Hungary was far more liberal than, say, the GDR or ČSSR. West and East German vacationers met on the beaches of Lake Balaton. In 1988, the country issued the so-called world passport to its citizens, allowing them to travel freely internationally. In 1989, Hungary became the first Warsaw Pact country to join the Geneva Refugee Convention. Months before the Pan-European Picnic, Hungary began dismantling the border fence with Austria. It was simply too expensive for the government to repair.
Meanwhile, democratic forums were being formed. They came up with the idea of a Pan-European Picnic, a symbolic opening of the border. With this, the oppositionists wanted to test how far they could go before the Soviet army would intervene. Finally, despite all the developments, there was a fear that the events of 1956 might be repeated.

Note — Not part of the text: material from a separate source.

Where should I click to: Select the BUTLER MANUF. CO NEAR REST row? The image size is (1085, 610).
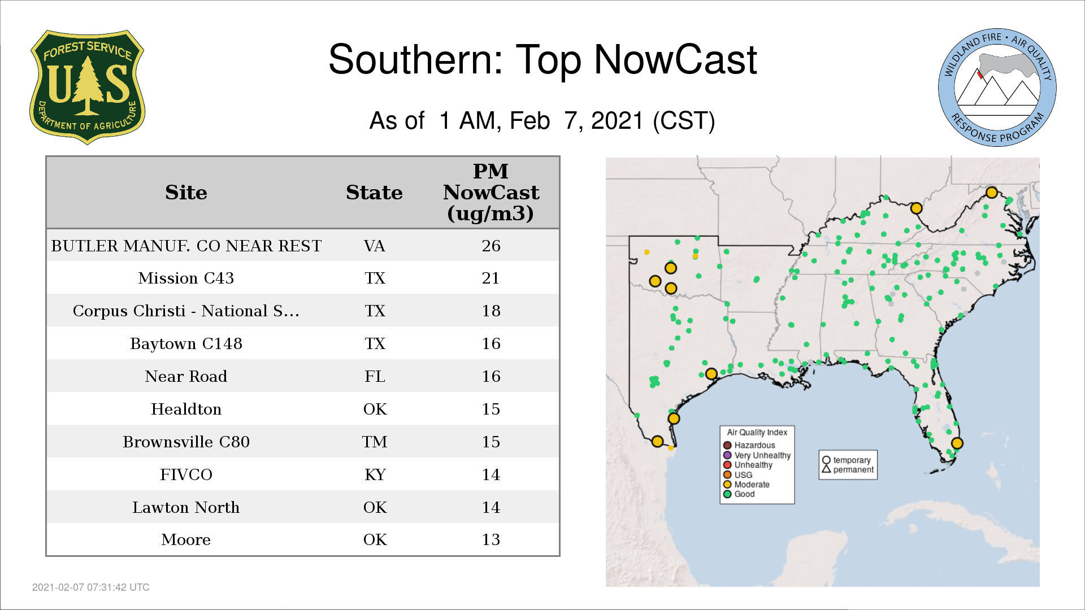186,246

Flyers were distributed, including to GDR vacationers at Lake Balaton. Quite a few understood the message and made their way to Sopron. However, only a fraction dared to make the breakthrough. After all, the danger was far from over. On August 20, 1989, the Weimar architect Kurt-Werner Schulz was shot while trying to cross the border near Sopron. He was the last casualty of the Cold War.
At the Hungarian-Austrian border we meet Wolfgang Bachkönig. He was a police officer of the Republic of Austria in 1989 and witnessed the events. At the scene of the events he tells how Hungarians and Austrians helped together at that time. It is this solidarity and connectedness that a European transformation – and a Future Center in Jena – must build on.